En la década de 1870, los defensores de la medicina basada en la experimentación rechazaron la cláusula de consulta y, con ella, la autoridad del código en su conjunto, argumentando que la ciencia por sí sola era el árbitro apropiado en asuntos médicos. Según los principales detractores del código, cualquier distinción general entre sectarios y normales era engañosa y arbitraria, pues la verdadera ciencia es completamente indiferente a Hipócrates y Hahnemann (el fundador de la homeopatía)”. [Las cursivas son mías].
Como vimos anteriormente, es este aspecto dentro de la AMA lo que acabó consiguiendo promover la aprobación de leyes de licencia, basándose en las afirmaciones dudosamente éticas y epistemológicas de la medicina científica.
El resto, como suele decirse, es historia. Después de la aprobación de las reformas de Flexner y con el privilegio concedido por el gobierno de establecer “patrones de atención”, la profesión médica liderada por la AMA se distanciaría gradualmente de sus principios hipocráticos y no haría sino abandonar su tradicional énfasis en el servicio al paciente individual.

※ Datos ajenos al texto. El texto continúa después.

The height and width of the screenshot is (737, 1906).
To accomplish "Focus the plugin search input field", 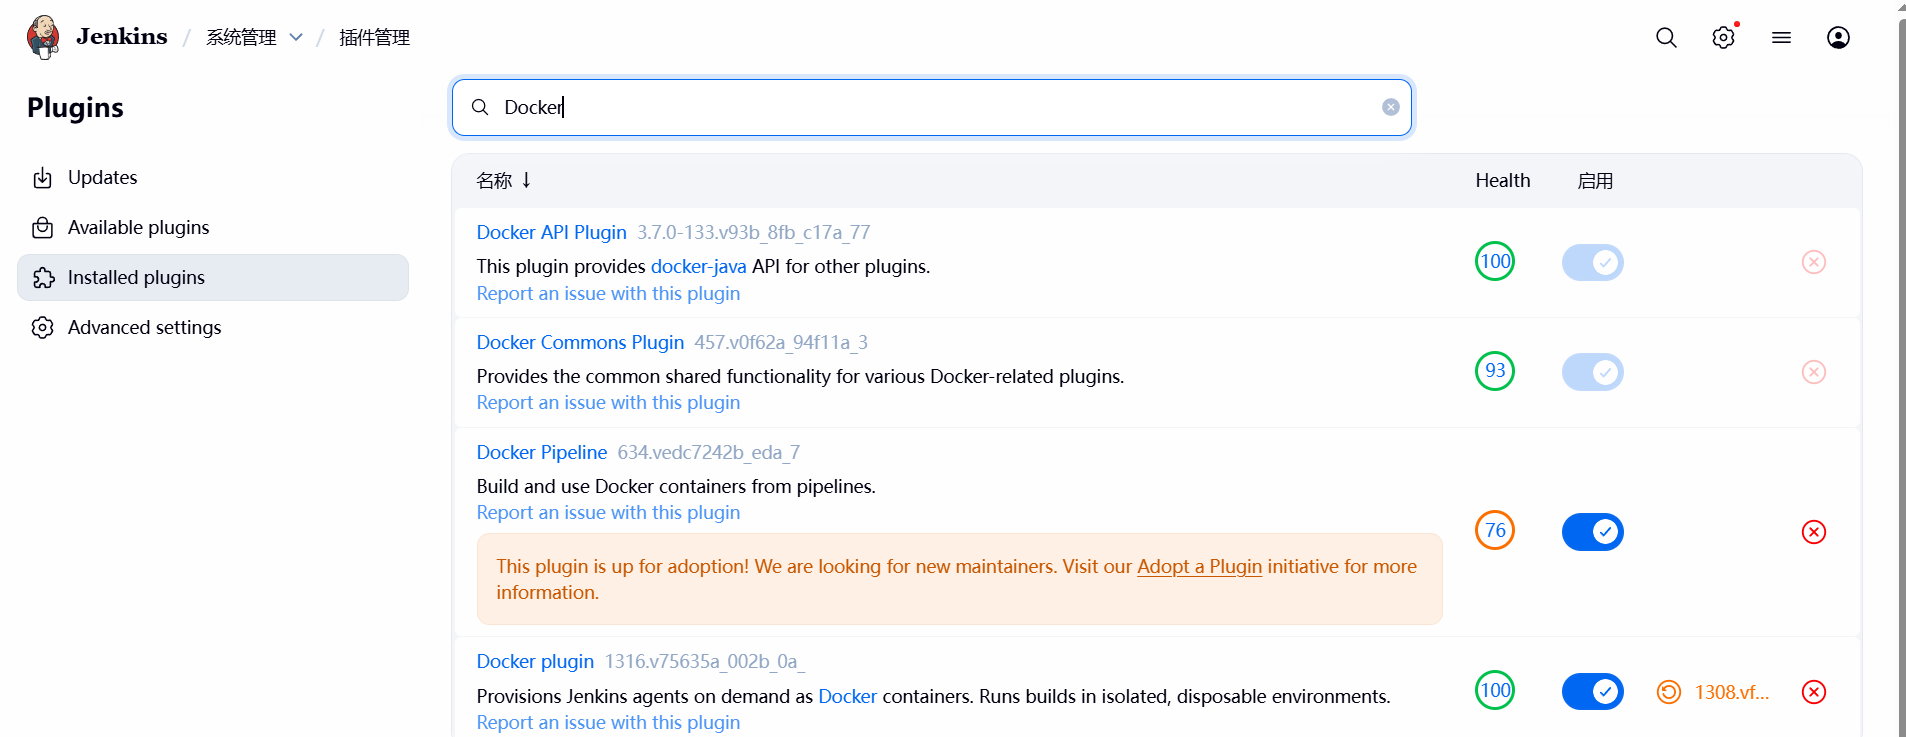I will click(930, 108).
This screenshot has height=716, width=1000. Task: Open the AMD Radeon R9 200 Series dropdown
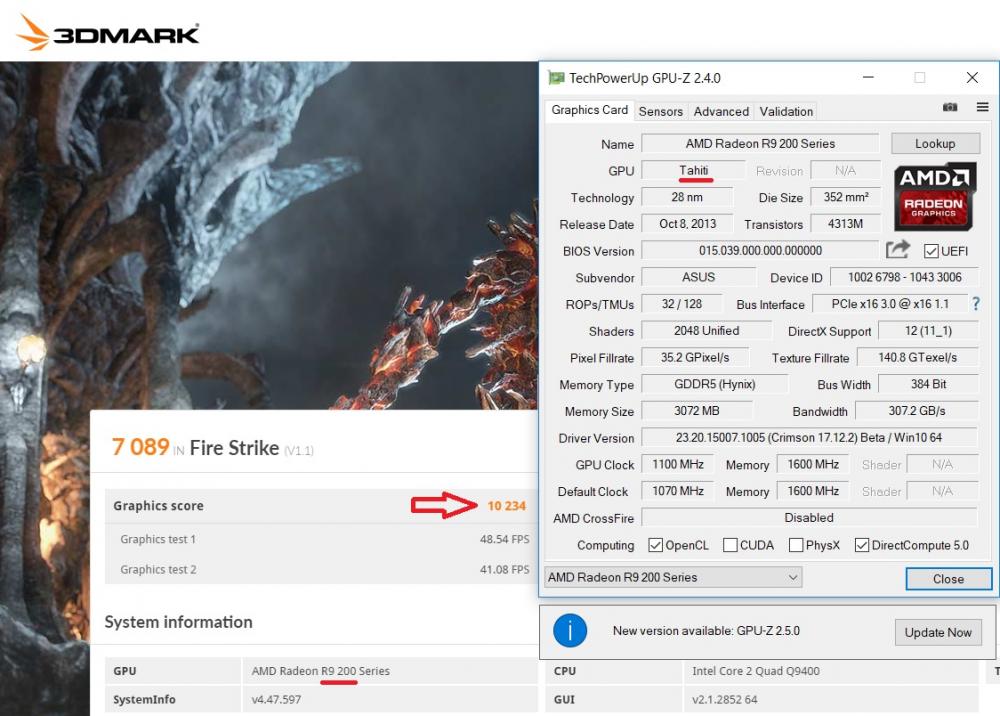tap(673, 577)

Armado con un poderoso conocimiento científico y tecnológico, el paternalismo médico del siglo XX se convertiría en una actitud agresiva que, hoy en día, puede exponer a hordas de pacientes a las consecuencias (médicas y financieras) de cirugías innecesarias, medicinas innecesarias y hospitalizaciones innecesarias.
Respecto de sus esfuerzos por reducir el porcentaje de errores médicos, el movimiento para la seguridad del paciente debería tener en cuenta esta perspectiva histórica. Las leyes de licencia médica combinan peligrosamente la autoprotección profesional con el cientifismo terapéutico. Si no se reconoce ese error regulatorio fundamental, añadir capas de supervisión burocrática a la práctica de la medicina solo empapelarían (o potenciarían) una epidemia de daño médico sin precedentes en la historia de la humanidad.